El herrero condujo a la señora al cuarto y todavía de pie, dijo:
-Esta mañana muy temprano un guardacampo vino a decimos, al administrador y a mí, que en la madrugada, recorriendo los campos que están al pie del monte, y cuando ya había cesado el aguacero, encontró en su casita, en la que no había dormido, a un grupo que se preparaba a salir y a montar a caballo y que seguramente se había guarecido allí del temporal; que recelando de que fuese gente mala, no se acercó por el camino, sino que se metió entre las cañas para observarlo bien. En efecto, eran plateados, cuatro hombres y una mujer joven, muy hermosa, llevando un sombrero de alas angostas y al que estaba atando un pañuelo blanco, antes de montar. Por esta detención pudo reconocerlos bien. A la niña parecía haberla visto algunas veces en esta población, y el hombre, que parecía jefe de los otros, era el Zarco.
-¡El Zarco! -exclamaron todos aterrados.
-¡El mismo, el más temible y malvado de esos bandidos, que, según dicen, es joven y no mal parecido! Éste fue quien abrazó a la joven para montarla y quien parece que la llevaba. En el acto emprendieron todos, y a gran prisa, el camino de la montaña, sin reparar en el guardacampo, que no los perdió de vista hasta que ellos encumbraron y se alejaron entre las breñas. Entonces vino a dar parte. Yo no sé qué terrible presentimiento tuve, y sin darme cuenta de por qué lo hacía, monté a caballo y vine a ver si había ocurrido aquí alguna novedad ... Así es -añadió con intensa amargura- que ya saben ustedes con quién se fue Manuela.
-¡Ah! ¡Con razón dice que es inútil perseguirla! -exclamó colérica doña Antonia, mostrando a Nicolás el papel, que él estuvo examinando con profunda atención.
-Efectivamente -repuso el joven-, es perfectamente inútil. ¿Quién iría a perseguir a ese bandido a su cuartel general, en que tiene más de quinientos hombres que lo defienden? Y sobre todo, ¿para qué? ¿No se ha ido ella con toda su voluntad? Cuando una mujer da ese paso, es porque está apasionada del hombre con quien se va. Perseguirla sería matarla también a ella.
-Preferiría yo verla muerta a saber que está en brazos de un ladrón y asesino como ése -dijo resuelta doña Antonia-. No es ahora sólo dolor lo que siento, es vergüenza, es rabia ... Quisiera ser hombre y fuerte, y les aseguro a ustedes que iría a buscar a esa desdichada aunque me mataran; ¡mejor para mí! ¡Un plateado! ¡Un plateado! -murmuró convulsa de ira.
-Pues bien, señora, yo estoy dispuesto a hacer lo que usted quiera, por más que parezca inútil la persecución, no tanto por la gente que acompaña al Zarco, sino por la voluntad terminante con que Manuelita lo ha seguido.
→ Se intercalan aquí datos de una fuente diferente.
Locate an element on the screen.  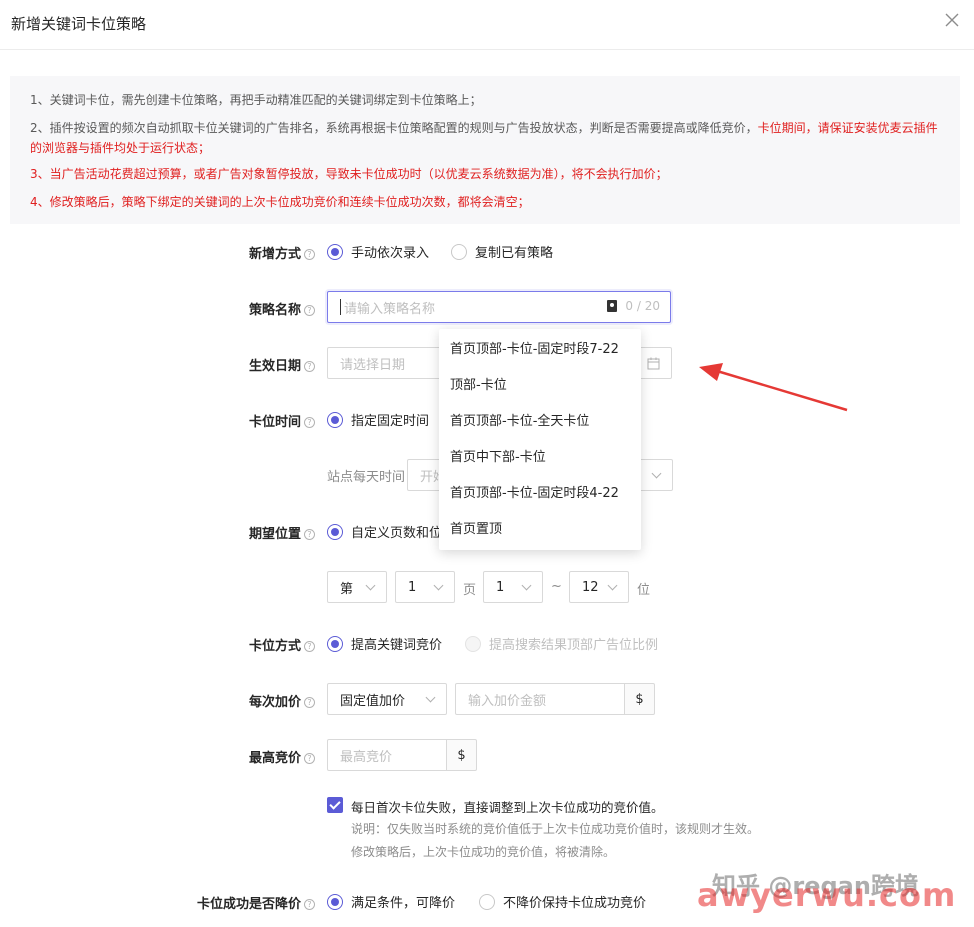
add-method-copy-radio: 复制已有策略 is located at coordinates (502, 252).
Verdaderamente, no ha habido rapto.
-Pero, ¿yo puedo consentir en que mi hija, por más loca de amor que esté, siga a un bandido? ¿Y mis derechos como madre?
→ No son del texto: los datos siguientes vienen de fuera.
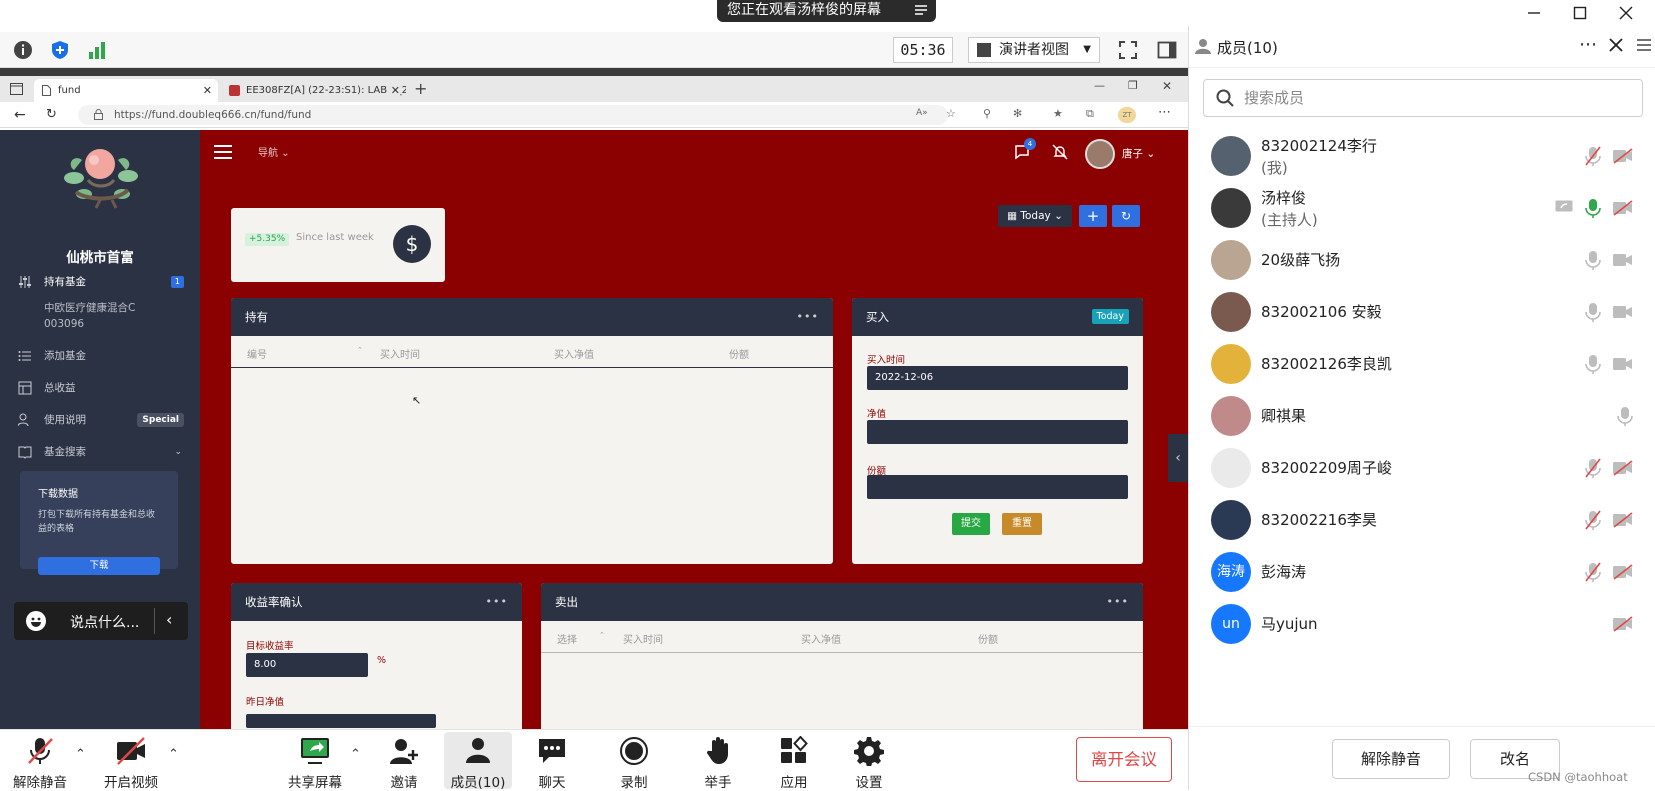 Image resolution: width=1655 pixels, height=791 pixels. What do you see at coordinates (103, 452) in the screenshot?
I see `sidebar-item-plaza: 基金搜索 ⌄` at bounding box center [103, 452].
-Sus derechos de usted como madre no pueden ser representados sino por la autoridad en este caso, careciendo usted de un pariente próximo -dijo el tío de Pilar-. Nosotros ayudaremos a la autoridad, pero es necesario que ella sea quien ordene. ¿Y cree usted que se atreverá con esos bandoleros, cuando apenas puede hacerse obedecer en la población?
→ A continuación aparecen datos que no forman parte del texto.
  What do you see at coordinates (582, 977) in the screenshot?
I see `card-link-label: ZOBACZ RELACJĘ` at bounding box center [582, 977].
-Pero si quisiera ...; hoy llega la caballería del gobierno.
-Veremos al prefecto -replicó el anciano-, para decidirlo a que hable al jefe de esa fuerza; pero no olvide usted que esta fuerza no ha podido antier continuar la persecución del Zarco, que fue quien cometió los asesinatos de Alpuyeca, y eso que el gobierno de México había recomendado con todo empeño la persecución.
-Es inútil -exclamaron todos-, es imposible; ni el prefecto ni esos soldados han de querer.
En este momento se oyeron trompetas resonando en la plaza. La caballería del gobierno entraba con toda solemnidad en la población.
Doña Antonia, enloquecida de ira y de dolor, salió apresuradamente de la casa con la intención de hablar al prefecto.